State Senator Steve Yarbrough Praying for God to Talk Jan Brewer Into Signing Bill Benefiting His Scholarship Business
|He doesn't know when to quit.|
State Senator Steve Yarbrough is praying for Jan Brewer to sign an amended bill benefiting his side business, which she originally rejected last week as "unbalanc[ing] the budget."
SB 1186, the "2011 tax corrections act," passed the Arizona House and Senate yesterday. It is a revised bill that would increase a current Arizona tax credit from $500 to $750 for donating to a "scholarship organization." Basically, Arizona allows you to decline to pay taxes, up to $500, if you take that money and give it to "scholarship organizations" -- like Yarbrough's Arizona Christian School Tuition Organization.
The legislation Brewer rejected was known as HB 2581.
Yarbrough's Christian School Tuition Organization reportedly is the largest such group in the state and took in $11.4 million in tax dollars during 2007, according to the Arizona Education Association. No wonder he's pushing it so hard.
As originally reported in the East Valley Tribune, the tax credit cost Arizona $43.2 million dollars last year, but that isn't stopping Yarbrough.
In fact, he insists the credits save the state money by "reducing what Arizona needs to provide in state aid to public schools." Flagstaff Democrat Tom Chabin chafes at the assertion, calling it "irrelevant" whether the bill reduces revenues. He says it's less money for education across the board, which is unacceptable.

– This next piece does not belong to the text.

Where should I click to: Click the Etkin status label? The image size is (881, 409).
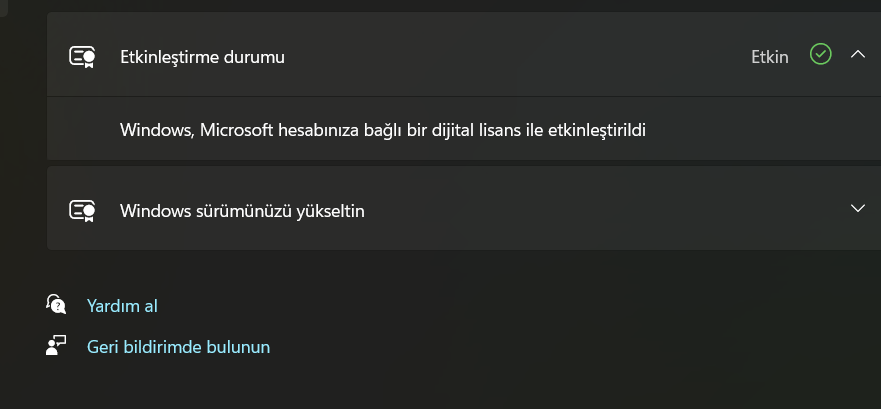769,57
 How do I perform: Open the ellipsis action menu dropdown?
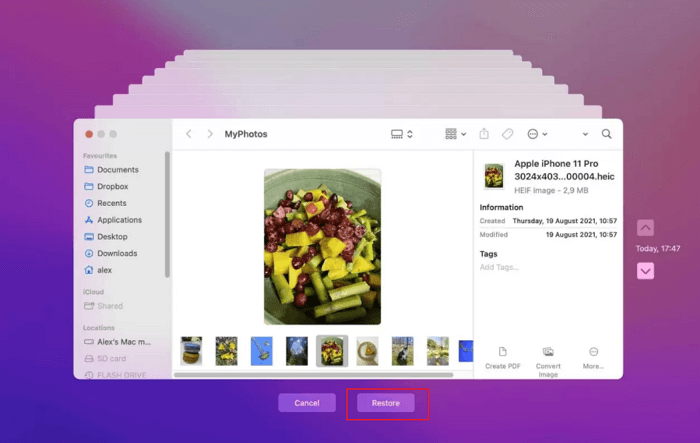[x=537, y=134]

Yarbrough's current version of the bill eliminates provisions that would allow corporations to write off big money to these scholarships. The Tribune points out that Yarbrough is trying to address the issues Brewer had with the original legislation, but her office remains skeptical of any bill that "blows giant holes in the budget."
We're not saying private schools are bad or that Yarbrough's organization and others like it are necessarily poor investments. We're saying Yarbrough's push for the governor to sign this legislation is embarrassingly self-serving, and Brewer should reject it accordingly.